• Task description: Reproduce each line from the first in the data through the line that contains "come to nothing (442, 495)" exactly; give nothing else.

Pixel coordinate grounding data
_ _ _ _ _
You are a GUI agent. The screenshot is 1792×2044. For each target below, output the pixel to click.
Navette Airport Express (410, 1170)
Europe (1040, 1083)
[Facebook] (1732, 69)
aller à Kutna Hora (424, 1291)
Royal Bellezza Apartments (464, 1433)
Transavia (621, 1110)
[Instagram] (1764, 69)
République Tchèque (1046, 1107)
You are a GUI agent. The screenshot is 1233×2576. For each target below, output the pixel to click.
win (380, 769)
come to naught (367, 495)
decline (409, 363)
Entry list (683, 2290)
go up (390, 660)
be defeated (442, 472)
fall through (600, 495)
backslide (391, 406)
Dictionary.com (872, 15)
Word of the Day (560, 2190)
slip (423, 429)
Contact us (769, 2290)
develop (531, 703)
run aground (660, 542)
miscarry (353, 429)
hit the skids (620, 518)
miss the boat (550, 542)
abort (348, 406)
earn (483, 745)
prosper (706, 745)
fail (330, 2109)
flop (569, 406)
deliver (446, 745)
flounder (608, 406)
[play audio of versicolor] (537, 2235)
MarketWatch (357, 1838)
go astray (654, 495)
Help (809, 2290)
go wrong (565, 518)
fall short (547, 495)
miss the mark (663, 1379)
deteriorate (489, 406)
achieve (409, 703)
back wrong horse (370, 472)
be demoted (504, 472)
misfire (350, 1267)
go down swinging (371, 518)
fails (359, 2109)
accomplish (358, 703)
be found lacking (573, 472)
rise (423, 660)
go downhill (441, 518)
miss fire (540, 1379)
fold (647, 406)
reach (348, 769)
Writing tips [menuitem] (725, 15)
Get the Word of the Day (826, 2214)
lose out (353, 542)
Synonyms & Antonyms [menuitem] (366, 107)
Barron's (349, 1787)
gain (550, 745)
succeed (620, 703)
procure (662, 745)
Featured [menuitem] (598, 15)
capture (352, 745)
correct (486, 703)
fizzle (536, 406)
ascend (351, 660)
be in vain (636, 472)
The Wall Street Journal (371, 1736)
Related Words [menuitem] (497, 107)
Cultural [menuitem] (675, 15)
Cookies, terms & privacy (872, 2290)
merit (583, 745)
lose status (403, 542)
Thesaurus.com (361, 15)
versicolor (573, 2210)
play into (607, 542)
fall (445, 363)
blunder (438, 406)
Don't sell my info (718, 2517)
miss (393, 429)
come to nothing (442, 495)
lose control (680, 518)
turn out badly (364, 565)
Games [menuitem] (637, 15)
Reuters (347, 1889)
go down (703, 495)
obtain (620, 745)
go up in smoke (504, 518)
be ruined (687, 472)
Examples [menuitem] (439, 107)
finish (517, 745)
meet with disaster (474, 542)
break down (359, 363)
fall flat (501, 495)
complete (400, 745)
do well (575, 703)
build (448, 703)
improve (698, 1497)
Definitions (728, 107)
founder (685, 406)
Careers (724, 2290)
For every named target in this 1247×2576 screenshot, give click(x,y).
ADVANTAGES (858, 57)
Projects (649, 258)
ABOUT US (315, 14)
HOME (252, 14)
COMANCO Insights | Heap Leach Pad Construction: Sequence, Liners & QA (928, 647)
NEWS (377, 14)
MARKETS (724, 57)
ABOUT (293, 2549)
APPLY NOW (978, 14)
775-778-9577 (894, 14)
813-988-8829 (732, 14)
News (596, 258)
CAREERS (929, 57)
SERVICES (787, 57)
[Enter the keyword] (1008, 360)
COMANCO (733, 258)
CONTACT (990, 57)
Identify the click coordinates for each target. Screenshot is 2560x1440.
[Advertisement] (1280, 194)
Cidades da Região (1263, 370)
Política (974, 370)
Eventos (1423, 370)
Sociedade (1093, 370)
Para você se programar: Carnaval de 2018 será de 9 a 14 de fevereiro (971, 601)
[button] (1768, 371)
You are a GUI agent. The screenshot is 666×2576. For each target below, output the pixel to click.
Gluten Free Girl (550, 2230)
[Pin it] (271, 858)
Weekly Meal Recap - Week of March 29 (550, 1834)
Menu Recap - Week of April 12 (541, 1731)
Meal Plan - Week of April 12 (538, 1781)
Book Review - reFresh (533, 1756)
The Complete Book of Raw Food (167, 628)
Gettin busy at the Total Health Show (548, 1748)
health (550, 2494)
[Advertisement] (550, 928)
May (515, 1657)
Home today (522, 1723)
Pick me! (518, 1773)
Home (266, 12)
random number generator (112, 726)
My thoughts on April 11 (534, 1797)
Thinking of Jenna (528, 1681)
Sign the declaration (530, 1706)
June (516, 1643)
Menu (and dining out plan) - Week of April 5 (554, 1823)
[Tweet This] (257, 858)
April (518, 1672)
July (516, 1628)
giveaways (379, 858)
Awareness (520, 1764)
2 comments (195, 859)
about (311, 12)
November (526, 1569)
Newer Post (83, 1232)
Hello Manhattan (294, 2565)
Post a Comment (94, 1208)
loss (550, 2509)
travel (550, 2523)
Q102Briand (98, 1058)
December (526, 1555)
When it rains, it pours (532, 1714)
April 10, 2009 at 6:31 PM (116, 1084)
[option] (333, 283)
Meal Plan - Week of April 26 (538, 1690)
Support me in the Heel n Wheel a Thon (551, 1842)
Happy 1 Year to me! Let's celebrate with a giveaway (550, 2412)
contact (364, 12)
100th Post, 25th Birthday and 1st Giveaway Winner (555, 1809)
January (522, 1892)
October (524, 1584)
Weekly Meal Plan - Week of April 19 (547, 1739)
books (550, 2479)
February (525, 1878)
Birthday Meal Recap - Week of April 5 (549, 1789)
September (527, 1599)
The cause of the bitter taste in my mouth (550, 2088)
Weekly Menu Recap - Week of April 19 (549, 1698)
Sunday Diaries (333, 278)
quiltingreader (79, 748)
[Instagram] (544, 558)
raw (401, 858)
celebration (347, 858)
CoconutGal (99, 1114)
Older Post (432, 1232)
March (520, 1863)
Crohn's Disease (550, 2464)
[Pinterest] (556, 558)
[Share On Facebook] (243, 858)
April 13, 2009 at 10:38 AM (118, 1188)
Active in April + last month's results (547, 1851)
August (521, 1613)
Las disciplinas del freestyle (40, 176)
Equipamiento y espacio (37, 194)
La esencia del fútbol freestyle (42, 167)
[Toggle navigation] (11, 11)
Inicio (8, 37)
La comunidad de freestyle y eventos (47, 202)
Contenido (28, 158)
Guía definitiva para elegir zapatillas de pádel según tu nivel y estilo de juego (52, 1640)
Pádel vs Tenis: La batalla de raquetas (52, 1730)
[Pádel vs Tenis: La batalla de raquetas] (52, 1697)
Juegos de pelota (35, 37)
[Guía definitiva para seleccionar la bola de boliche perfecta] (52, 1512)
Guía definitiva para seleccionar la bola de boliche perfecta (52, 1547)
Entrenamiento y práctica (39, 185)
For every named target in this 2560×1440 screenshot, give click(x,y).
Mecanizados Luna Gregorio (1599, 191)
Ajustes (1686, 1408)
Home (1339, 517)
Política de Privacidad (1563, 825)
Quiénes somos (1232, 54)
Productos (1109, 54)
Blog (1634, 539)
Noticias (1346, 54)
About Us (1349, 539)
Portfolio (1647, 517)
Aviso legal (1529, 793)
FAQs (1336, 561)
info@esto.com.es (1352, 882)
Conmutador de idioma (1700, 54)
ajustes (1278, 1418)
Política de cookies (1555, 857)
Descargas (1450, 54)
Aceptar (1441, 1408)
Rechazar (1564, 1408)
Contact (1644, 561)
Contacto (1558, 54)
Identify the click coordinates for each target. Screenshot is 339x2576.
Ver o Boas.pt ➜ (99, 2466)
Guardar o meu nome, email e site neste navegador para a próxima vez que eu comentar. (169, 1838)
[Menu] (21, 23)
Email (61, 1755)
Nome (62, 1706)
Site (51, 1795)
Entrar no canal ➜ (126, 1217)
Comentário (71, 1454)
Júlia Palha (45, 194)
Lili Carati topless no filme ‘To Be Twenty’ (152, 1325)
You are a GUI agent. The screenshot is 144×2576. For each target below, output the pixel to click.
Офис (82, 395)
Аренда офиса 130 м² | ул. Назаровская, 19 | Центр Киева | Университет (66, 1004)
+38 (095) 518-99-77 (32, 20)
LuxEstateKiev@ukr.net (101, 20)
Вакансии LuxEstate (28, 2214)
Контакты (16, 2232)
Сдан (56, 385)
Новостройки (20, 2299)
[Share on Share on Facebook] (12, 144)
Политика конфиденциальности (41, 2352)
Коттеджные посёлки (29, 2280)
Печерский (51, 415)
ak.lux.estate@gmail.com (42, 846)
_ _ _ _ _
• Your response:
You are a GUI agent. The screenshot is 1792×2044. For each target below, output the pixel to click.
Navette Airport Express (410, 1170)
Europe (1040, 1083)
[Facebook] (1732, 69)
aller à Kutna Hora (424, 1291)
Royal Bellezza Apartments (464, 1433)
Transavia (621, 1110)
[Instagram] (1764, 69)
République Tchèque (1046, 1107)
You are a GUI agent. The screenshot is 1233×2576. For each target below, output the pixel to click.
win (380, 769)
come to naught (367, 495)
decline (409, 363)
Entry list (683, 2290)
go up (390, 660)
be defeated (442, 472)
fall through (600, 495)
backslide (391, 406)
Dictionary.com (872, 15)
Word of the Day (560, 2190)
slip (423, 429)
Contact us (769, 2290)
develop (531, 703)
run aground (660, 542)
miscarry (353, 429)
hit the skids (620, 518)
miss the boat (550, 542)
abort (348, 406)
earn (483, 745)
prosper (706, 745)
fail (330, 2109)
flop (569, 406)
deliver (446, 745)
flounder (608, 406)
[play audio of versicolor] (537, 2235)
MarketWatch (357, 1838)
go astray (654, 495)
Help (809, 2290)
go wrong (565, 518)
fall short (547, 495)
miss the mark (663, 1379)
deteriorate (489, 406)
achieve (409, 703)
back wrong horse (370, 472)
be demoted (504, 472)
misfire (350, 1267)
go down swinging (371, 518)
fails (359, 2109)
accomplish (358, 703)
be found lacking (573, 472)
rise (423, 660)
go downhill (441, 518)
miss fire (540, 1379)
fold (647, 406)
reach (348, 769)
Writing tips [menuitem] (725, 15)
Get the Word of the Day (826, 2214)
lose out (353, 542)
Synonyms & Antonyms [menuitem] (366, 107)
Barron's (349, 1787)
gain (550, 745)
succeed (620, 703)
procure (662, 745)
Featured [menuitem] (598, 15)
capture (352, 745)
correct (486, 703)
fizzle (536, 406)
ascend (351, 660)
be in vain (636, 472)
The Wall Street Journal (371, 1736)
Related Words [menuitem] (497, 107)
Cultural [menuitem] (675, 15)
Cookies, terms & privacy (872, 2290)
merit (583, 745)
lose status (403, 542)
Thesaurus.com (361, 15)
versicolor (573, 2210)
play into (607, 542)
fall (445, 363)
blunder (438, 406)
Don't sell my info (718, 2517)
miss (393, 429)
come to nothing (442, 495)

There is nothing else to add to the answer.